Esta atitude imperialista é mais um dos pontos de contacto entre socialismo e capitalismo, sustentando a tese de que o socialismo é uma criação do capitalismo:

“O meu país produziu sábios que podiam ter falado com Sócrates e poetas que poderiam ter falado com Dante, mas agora fala como se nunca tivesse feito algo de mais inteligente do que fundar colónias e pontapear os nativos.”34





A Realidade dialética: O Progresso




Para um socialista a realidade não é apreensível logicamente mas sim dialeticamente, uma vez que está em permanente transformação. É um hegelismo. O progresso é inevitável e é a sede da única e verdadeira realidade.

“Eu creio que até os socialistas admitiriam que se a propriedade pudesse ser melhor distribuída e assim continuar, isso seria melhor solução do que concentrar tudo nesse órgão coercivo chamado governo. O que o socialista afirma é que fomos demasiado longe na concentração da propriedade e que não existe volta atrás. Curiosamente também é isso que afirma o capitalista. Este diz que fomos muito longe no caminho do monopólio, da produção em massa e no domínio do mundo por um punhado de milionários de lado nenhum, para que possamos voltar às coisas sãs ou simples.
Pessoalmente, creio que o capitalista e o socialista são muito parecidos, sobretudo nessa grande qualidade unificadora de estarem ambos errados.
O seu maior erro é a sua conclusão final – é impossível voltar atrás. Eu penso que eles estão errados, mas uma coisa é certa: se eles estão certos, então tudo está errado. Se não existe nenhuma esperança de retorno, também não adianta continuar. Quando se chega à beira do precipício, é o amante da vida que tem a coragem de voltar atrás e só o pessimista continua a ser progressista.”35


Chesterton acusa os progressistas que idolatram o progresso mas não o norteiam por uma moral. Um progresso tecnológico não é necessariamente um progresso moral. O seu raciocínio foi corroborado pelos acontecimentos de ambas as guerras mundiais, pela corrida aos armamentos, pela eugenia expressa no racismo, no aborto e na eutanásia: “Eles falam de eficiência sem definirem que efeito pretendem” ou “ninguém tem o direito de falar de progresso sem antes falar de uma moral”.36

“Um progressista é sempre um conservador; ele conserva a direcção do progresso”.37


Curiosamente, para esta orientação do progresso, o determinismo teria que ser ajudado. É uma fé pouco confiante: os ajudantes consideram-se agentes desse mesmo determinismo apressando a história; por um lado atacando a religião que é a base da sua própria civilização e por outro lado instruindo os novos catequistas.
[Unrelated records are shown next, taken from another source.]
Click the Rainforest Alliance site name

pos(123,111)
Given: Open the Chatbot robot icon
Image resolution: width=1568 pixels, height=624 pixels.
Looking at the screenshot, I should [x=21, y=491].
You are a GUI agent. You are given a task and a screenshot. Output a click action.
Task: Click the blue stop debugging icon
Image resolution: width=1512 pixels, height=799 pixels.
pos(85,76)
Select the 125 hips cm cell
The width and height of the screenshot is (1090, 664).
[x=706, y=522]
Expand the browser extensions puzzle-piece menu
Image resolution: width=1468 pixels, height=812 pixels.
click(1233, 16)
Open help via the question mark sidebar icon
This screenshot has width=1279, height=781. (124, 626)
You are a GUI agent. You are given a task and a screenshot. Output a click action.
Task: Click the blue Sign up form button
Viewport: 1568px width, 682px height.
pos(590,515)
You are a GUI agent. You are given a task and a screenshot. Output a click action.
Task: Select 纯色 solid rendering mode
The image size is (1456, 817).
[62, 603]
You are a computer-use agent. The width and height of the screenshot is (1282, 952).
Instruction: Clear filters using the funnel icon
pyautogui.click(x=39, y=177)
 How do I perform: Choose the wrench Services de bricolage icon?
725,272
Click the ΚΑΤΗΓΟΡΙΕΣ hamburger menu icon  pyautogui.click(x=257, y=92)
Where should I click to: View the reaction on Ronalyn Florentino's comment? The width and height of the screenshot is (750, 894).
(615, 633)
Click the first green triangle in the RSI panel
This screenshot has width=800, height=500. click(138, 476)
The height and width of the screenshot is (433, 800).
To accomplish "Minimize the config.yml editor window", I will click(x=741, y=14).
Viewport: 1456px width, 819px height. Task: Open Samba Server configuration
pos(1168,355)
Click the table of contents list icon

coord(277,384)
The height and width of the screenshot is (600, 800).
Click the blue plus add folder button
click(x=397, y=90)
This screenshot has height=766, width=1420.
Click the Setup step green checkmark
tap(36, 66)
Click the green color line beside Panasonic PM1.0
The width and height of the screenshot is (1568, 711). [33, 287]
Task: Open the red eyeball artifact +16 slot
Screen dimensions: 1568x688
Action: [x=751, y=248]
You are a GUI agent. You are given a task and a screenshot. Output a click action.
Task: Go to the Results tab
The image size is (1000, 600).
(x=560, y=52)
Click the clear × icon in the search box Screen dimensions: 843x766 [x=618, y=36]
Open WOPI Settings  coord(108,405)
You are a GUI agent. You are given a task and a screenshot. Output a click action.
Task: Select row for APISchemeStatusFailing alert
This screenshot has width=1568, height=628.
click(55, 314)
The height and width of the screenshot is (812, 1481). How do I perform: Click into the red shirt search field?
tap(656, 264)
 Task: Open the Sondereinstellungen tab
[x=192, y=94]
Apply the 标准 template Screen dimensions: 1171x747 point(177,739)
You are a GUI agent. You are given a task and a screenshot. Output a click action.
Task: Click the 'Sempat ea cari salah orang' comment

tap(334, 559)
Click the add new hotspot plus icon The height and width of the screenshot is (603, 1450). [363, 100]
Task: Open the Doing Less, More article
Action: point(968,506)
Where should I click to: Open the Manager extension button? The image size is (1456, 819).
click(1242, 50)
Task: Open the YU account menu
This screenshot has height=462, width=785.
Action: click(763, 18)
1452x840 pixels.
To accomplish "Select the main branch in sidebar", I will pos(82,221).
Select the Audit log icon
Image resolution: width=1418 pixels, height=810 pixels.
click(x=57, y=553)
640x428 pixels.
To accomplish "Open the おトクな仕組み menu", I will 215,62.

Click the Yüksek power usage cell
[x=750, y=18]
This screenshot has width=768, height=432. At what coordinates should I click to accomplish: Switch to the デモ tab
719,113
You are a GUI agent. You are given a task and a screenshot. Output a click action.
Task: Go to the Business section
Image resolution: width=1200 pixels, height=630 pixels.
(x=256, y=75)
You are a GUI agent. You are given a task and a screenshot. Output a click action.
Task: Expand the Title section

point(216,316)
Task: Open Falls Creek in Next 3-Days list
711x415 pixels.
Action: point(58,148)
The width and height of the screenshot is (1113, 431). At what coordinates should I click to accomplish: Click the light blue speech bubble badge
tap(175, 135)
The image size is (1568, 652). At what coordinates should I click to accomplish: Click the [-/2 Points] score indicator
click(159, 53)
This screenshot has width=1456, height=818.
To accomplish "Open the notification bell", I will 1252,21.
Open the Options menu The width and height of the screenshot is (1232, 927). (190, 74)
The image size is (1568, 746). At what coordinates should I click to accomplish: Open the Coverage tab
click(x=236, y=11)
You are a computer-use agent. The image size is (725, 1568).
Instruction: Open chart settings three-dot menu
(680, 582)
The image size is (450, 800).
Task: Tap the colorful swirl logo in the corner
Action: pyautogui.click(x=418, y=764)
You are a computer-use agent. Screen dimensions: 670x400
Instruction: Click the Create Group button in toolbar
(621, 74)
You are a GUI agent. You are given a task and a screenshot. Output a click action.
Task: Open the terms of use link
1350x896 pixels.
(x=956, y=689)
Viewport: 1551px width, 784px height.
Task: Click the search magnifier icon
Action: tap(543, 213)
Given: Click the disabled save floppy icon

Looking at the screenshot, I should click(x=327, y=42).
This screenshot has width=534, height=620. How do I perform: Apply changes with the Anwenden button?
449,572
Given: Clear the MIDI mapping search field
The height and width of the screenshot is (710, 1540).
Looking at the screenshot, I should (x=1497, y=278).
Nas palavras de Marx, “a crítica da religião é uma pré-condição de todo o criticismo”. Feuerbach tem um vislumbre da fraqueza desta filosofia e da necessidade da acção: “o ensinamento materialista de que os homens são o produto da circunstância e da educação e de que a alteração dos seres humanos se deve à alteração das circunstâncias e da educação, não toma em conta o facto de que as circunstâncias também são alteradas pelos seres humanos; de que o educador também tem que ser educado.”38






Conclusão


Marx enganou-se na noção de valor e na noção de que o lucro representa a alienação de parte do tempo do trabalhador, omitindo o valor da propriedade, do investimento, do risco e do próprio trabalho do empresário. Precisamente porque construiu uma teoria de abolição da propriedade e da liberdade – uma igualdade no mínimo denominador comum, a miséria e o medo.

"Os socialistas não querem dividir a propriedade por igual; não querem dividir a propriedade e ponto final."39

Mas Marx enganou-se em outros pontos mais importantes:


1 – Mudadas as regras económicas, a natureza humana permanece. Quando o homem já não compete pela riqueza ainda compete pela razão e pelo desejo, como dizia Kant.

2 – Os “proletários de todo o mundo” é uma abstracção. E uma abstracção não se ergue nem poderia erguer.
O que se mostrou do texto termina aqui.